Something's wrong with the highlighted text
"made be" -> "may be"
Software projects and public are awarded to the lowest bidder over budget. But is that because they are underestimated or because the vendors want the work and know they need to bid below cost to get the work and hope to make a profit on additional fees or follow-up work?
I think you mean "under budget" Yes to your questions. Covered earlier/later in chapter.
Figure 5.10 shows that as the size of a project increases, the percentage of project effort consumed by management time increases.
Does it? Another interpretation of that data might be that it tops out around 20-25%. It seems unreasonable to expect to see management effort completely overtake development effort on the world's largest software projects.
Yes, and the fitted quadratic equation is misleading. Something better is needed...
Derek-Jones
commented
4 years ago Response to comments up to the start of page 164:
I have fixed all your suggested extra/missing words & typos.

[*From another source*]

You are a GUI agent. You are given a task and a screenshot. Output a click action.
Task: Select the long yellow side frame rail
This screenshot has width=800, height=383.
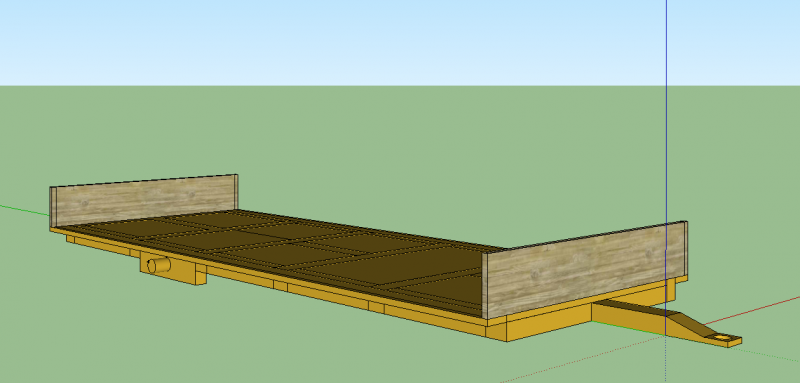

Figure 5.10 shows that as the size of a project increases, the percentage of project effort consumed by management time increases.
Does it? Another interpretation of that data might be that it tops out around 20-25%. It seems unreasonable to expect to see management effort completely overtake development effort on the world's largest software projects.
< A logistic regression is a better fit, but not perfect, < tops out at 12 and 16%.
<<ahonen2015, Figure>> shows that as the size of a project increases, the percentage of project effort consumed by management time rapidly increases to a plateau, with fixed-price contracts involving a greater percentage of management time.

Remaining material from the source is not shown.